Text provided:

= Franz Syberg =

Danish composer

Franz Adolf Syberg (5 July 1904 - 11 December 1955) was a Danish composer.

== Life ==
Syberg was born in Kerteminde, Funen, to the painters Anna and Fritz Syberg. He moved to Leipzig in 1922 where he studied musical composition and music theory at the Leipzig Conservatory with Sigfrid Karg-Elert and Werner Hübschmann. He left for Copenhagen in 1928, where he studied organ with Peter Thomsen.

He was appointed organist at Kerteminde in 1932, where he remained for the rest of his life. His 1931 Quintet for flute, clarinet and string trio was chosen in 1938 to be performed at the International Society for Contemporary Music in London and the Nordic Music Days in Copenhagen. The years following this saw the composition of his most mature works, ending in 1942, when he stopped composing. His work was largely forgotten until 1990, when seven of his compositions were performed at the Musikhøst festival in Odense. Much of his work has now been published and performed.

Information provided:
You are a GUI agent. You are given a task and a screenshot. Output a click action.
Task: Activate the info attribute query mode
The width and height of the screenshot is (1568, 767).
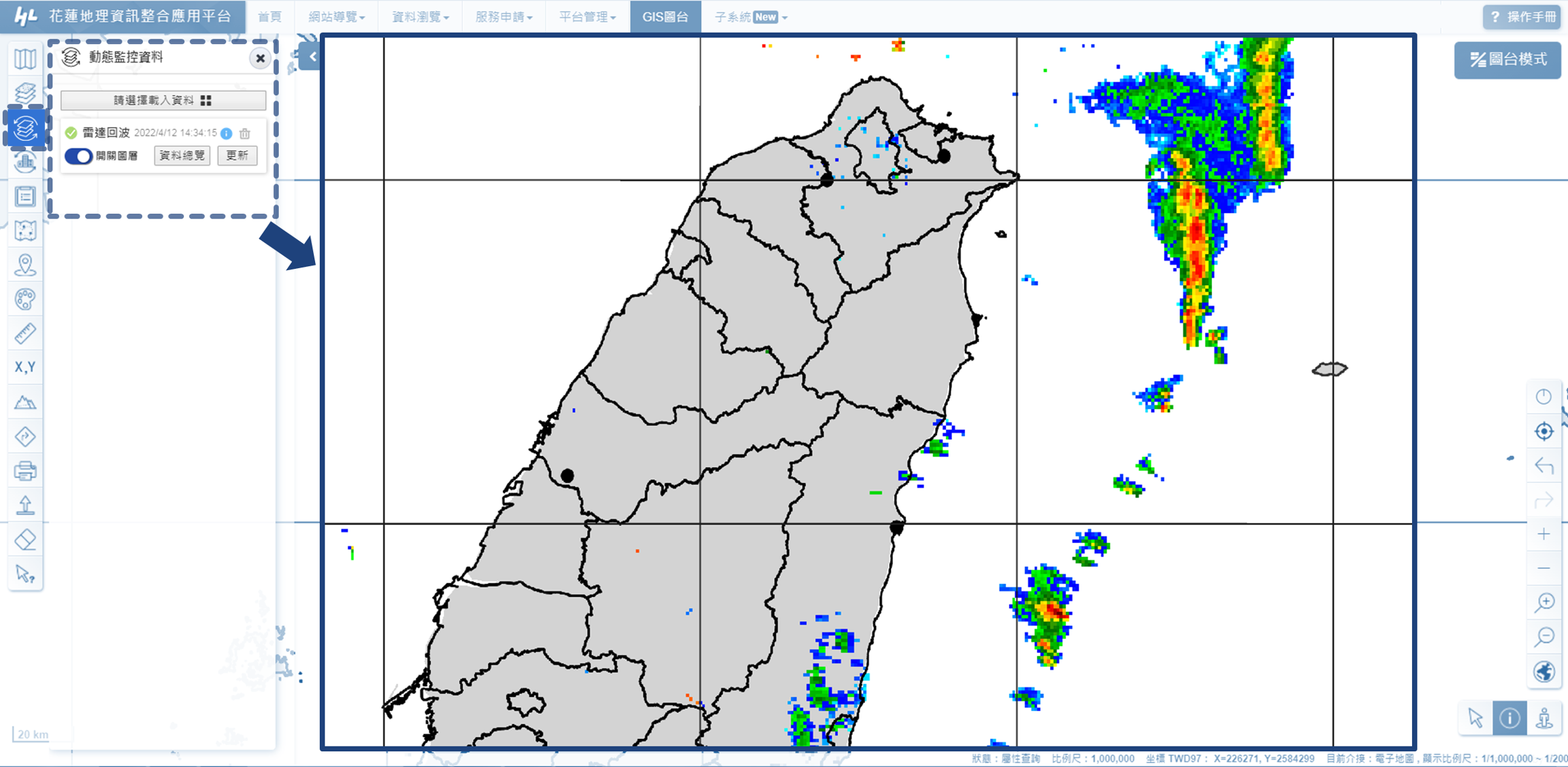tap(1509, 718)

What is being asked: Reproduce the passage of the Franz Syberg text from "Franz Adolf Syberg" up to and including "with Peter Thomsen.", with no changes.

Answer below:
Franz Adolf Syberg (5 July 1904 - 11 December 1955) was a Danish composer.

== Life ==
Syberg was born in Kerteminde, Funen, to the painters Anna and Fritz Syberg. He moved to Leipzig in 1922 where he studied musical composition and music theory at the Leipzig Conservatory with Sigfrid Karg-Elert and Werner Hübschmann. He left for Copenhagen in 1928, where he studied organ with Peter Thomsen.